Ninguna forma de crecimiento es ética, sin una
correspondiente mejora en las condiciones de vida de su
población más frágil. Para superar esta exclusión que activa
tantas desigualdades en un mundo global, hay que modificar
estructuras de gobierno, planear planes de igualdad,
valorizar la voz de los excluidos, y revitalizar una
política redistributiva de recursos sustentada por el pilar
de la justicia social.

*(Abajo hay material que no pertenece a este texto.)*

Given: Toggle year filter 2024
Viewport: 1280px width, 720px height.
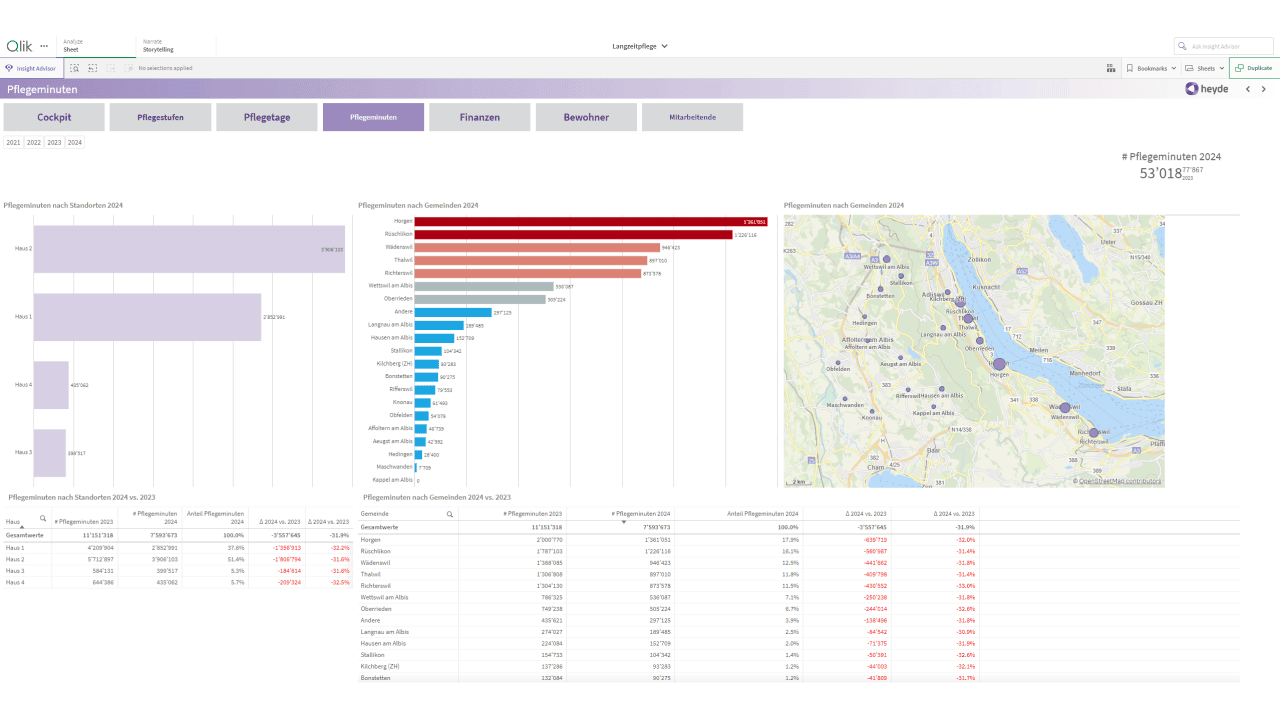Looking at the screenshot, I should coord(75,143).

El día en que todos los países queden
incluidos en los ejes centrales de la economía mundial, y
sus dirigentes ejerzan un liderazgo en favor del bien común,
podremos decir que la igualdad ha dejado de ser un derecho,
porque se ha convertido en un auténtico hecho real.
Aunque los datos nos indican todo lo contrario, los nuevos
tiempos han de encaminarse hacia ese horizonte de igualdad.
Habrá muchas brechas que cerrar, pero también muchos caminos
que abrir. Esto exige un claro compromiso redistributivo
respecto de las producciones del desarrollo y un mayor
equilibrio en el reparto. La llave de esta igualdad requiere
un pleno empleo, y un empleo decente, acompañado por una
política social que complemente las posibles deficiencias en
determinados sectores sociales que pueden ocasionar
discordancias. Claro que es posible esta vocación
igualitaria, siempre y cuando proyectemos otro tipo de vida
más solidaria y honesta, que difunda las ganancias entre
toda la sociedad. En este sentido, hace bien la Unión
Europea en trazar planes de acción para luchar con más
cohesión y fuerza contra la evasión y el fraude fiscal.
Ciertamente, los recursos abundan en el mundo. Lo que sucede
es que están desigual e injustamente tratados; y esto se
debe, entre otras cuestiones, a la existencia de una
globalizada camarilla de devoradores, proclives a unas
finanzas sin transparencia alguna, con gran secretismo
operativo, y que facilitan el blanqueo de capitales, la
evasión y el fraude. Indudablemente, el pobre no conoce de
estos paraísos fiscales porque nada tiene que aportar a
ellos. En cualquier caso, la gente honesta del mundo,
aguarda decisiones de las instituciones internacionales para
que se haga justicia ejemplarizante. Hasta ahora, los
líderes del mundo, no han sido capaz de llevar prosperidad a
diversos rincones del planeta, y, por ende, tampoco de
reducir las tremendas desigualdades entre ricos y pobres, y
aún menos de crear un mundo más justo gobernado de manera
más ética.
En definitiva, para desterrar la desigualdad entre mundos
dentro de un mismo planeta, se requiere romper con el origen
y con la transmisión de ese nacimiento. Se trata de superar
todo tipo de exclusiones y de reafirmar el valor del ser
humano, como persona superior a todas las cosas. Cada uno de
nosotros, desde esta diversidad de culturas hoy
globalizadas, tenemos que luchar por esa igualdad perdida a
causa de tantas discriminaciones consentidas. Todavía hay
demasiada represión consentida, demasiada impunidad
alrededor de los poderosos, demasiada mentira esparcida
entre los pobres. Realmente aún nos batimos más por nuestros
intereses que por nuestros derechos comunes. Nada hay más
vergonzoso que un gobierno que hace el mal y el pueblo que
lo deja hacer. Ha llegado, pues, el momento de tomar las
riendas ciudadanas, de que la luz llegue a todos los
moradores del planeta, con la misma pasión que en todas las
tierras el sol sale al amanecer, de que a pesar de tantas
adversidades todos seamos salvados por una vida digna. Sin
duda, el mejor regalo que podemos darle a un pobre es
nuestra atención y nuestra comprensión. Por algo se empieza.